+++ PAGE TEXT +++

Drug trials & the media
Media coverage of controversial HIV drug trials
Media reports of drug trials can lack accuracy and reliability, according to a study published in the open access journal BMC International Health and Human Rights. Researchers say that in controversial issues such as HIV/AIDS prevention drug trials, investigators and funders should engage with the media to avoid misinterpretation and inaccurate reporting.
The governments of Cameroon and Cambodia cancelled planned trials for the antiretroviral drug tenofovir in 2004 following activist group pressure. The trials, to investigate the use of tenofovir to prevent HIV infection, and their subsequent closure, were widely covered by the international media. Edward Mills, from McMaster University in Canada, and colleagues from the USA and the UK found that media reports were largely inconsistent and failed to seek primary sources for information.

+++ PROVIDED DATA +++

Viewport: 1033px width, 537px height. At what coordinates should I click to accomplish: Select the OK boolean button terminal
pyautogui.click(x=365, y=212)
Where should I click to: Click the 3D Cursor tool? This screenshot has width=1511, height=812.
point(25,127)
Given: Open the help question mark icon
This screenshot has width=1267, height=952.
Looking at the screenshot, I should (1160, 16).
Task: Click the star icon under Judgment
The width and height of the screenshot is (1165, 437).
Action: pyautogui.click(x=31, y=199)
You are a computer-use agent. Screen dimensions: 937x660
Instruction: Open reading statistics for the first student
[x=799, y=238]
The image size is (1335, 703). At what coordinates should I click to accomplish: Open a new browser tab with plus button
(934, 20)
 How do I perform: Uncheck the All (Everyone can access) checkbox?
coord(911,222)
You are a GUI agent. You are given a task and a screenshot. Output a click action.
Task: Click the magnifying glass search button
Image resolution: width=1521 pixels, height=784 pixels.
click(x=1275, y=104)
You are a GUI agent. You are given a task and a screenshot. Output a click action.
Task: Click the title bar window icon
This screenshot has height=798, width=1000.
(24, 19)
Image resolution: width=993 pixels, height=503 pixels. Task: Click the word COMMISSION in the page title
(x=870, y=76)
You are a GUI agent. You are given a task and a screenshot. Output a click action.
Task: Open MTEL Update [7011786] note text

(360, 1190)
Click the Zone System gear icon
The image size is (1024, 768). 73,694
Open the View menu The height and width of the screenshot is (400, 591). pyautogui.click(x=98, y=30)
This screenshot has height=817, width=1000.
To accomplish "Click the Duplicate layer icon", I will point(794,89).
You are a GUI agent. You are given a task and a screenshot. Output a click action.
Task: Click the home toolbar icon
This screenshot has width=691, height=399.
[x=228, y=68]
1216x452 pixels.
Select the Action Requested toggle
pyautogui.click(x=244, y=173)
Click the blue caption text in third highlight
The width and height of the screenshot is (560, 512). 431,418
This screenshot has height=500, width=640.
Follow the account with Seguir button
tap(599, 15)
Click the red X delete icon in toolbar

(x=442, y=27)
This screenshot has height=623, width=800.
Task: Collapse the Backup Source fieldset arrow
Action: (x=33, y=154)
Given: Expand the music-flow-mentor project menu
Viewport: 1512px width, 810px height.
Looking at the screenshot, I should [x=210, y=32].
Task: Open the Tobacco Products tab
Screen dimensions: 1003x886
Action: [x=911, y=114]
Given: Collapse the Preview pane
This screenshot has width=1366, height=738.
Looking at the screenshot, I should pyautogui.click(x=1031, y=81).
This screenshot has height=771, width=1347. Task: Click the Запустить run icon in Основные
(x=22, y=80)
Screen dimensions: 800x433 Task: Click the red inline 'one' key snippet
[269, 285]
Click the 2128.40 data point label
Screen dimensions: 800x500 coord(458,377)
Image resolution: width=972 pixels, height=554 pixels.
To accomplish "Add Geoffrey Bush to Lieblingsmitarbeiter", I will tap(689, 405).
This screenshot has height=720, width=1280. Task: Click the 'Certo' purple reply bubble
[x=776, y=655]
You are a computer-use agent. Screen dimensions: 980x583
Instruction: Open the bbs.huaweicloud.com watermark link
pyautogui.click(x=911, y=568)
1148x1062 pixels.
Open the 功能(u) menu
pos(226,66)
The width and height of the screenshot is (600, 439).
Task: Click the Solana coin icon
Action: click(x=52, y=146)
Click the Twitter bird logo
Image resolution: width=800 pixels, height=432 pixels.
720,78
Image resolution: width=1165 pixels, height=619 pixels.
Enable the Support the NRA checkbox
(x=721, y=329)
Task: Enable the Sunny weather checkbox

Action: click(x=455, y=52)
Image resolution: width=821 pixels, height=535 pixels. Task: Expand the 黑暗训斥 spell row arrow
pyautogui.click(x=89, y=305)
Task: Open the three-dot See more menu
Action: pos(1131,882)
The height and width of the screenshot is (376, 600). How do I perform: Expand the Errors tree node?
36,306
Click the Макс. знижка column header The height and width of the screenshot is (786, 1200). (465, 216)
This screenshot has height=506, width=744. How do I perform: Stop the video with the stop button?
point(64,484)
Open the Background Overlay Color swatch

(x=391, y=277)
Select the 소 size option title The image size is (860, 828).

+++

SET OF TASKS
(A) In the article on media coverage of drug trials, retype everything from "The governments of" down to "sources for information.".
(B) According to the article on media coverage of drug trials, why should investigators and funders of controversial trials engage with the media? Answer in one to three sentences.
(C) Carry on the article about media coverage of drug trials from the point where its text stops.

RESPONSES IN ORDER
(A)
The governments of Cameroon and Cambodia cancelled planned trials for the antiretroviral drug tenofovir in 2004 following activist group pressure. The trials, to investigate the use of tenofovir to prevent HIV infection, and their subsequent closure, were widely covered by the international media. Edward Mills, from McMaster University in Canada, and colleagues from the USA and the UK found that media reports were largely inconsistent and failed to seek primary sources for information.

(B) Researchers say that in controversial issues such as HIV/AIDS prevention drug trials, investigators and funders should engage with the media to avoid misinterpretation and inaccurate reporting. This follows a study finding that media reports of drug trials can lack accuracy and reliability.

(C)
Mills and colleagues studied all media reports on the closure of the two trials for tenofovir. Their study reveals that the reasons for the closure given by the media varied greatly and were sometimes entirely incorrect. The concerns expressed by activists and consistently reported in the press included: a lack of medical insurance for trial related injuries, human rights considerations, and inadequate care for people who contract HIV during the trial.
The researchers found that out of the 36 articles about the trials that they studied more in depth, 17 did not identify a primary source of information, only 7 reported having interviewed a trial investigator or representative and only one reported having interviewed a participant to the trial. Only one report included interviews of both trial investigators and opponents to the trials.
This study suggests that seeking reliable primary sources of information might have enabled journalists to report more accurately on the issues surrounding the trials. But the researchers make clear it is as much the responsibility of the organisers of such trials to provide accurate information to the media and the public.
"Given the potential impact of the media in formulation of health policy related to HIV, efforts are needed to effectively engage the media during periods of controversy in the HIV/AIDS epidemic", write the authors.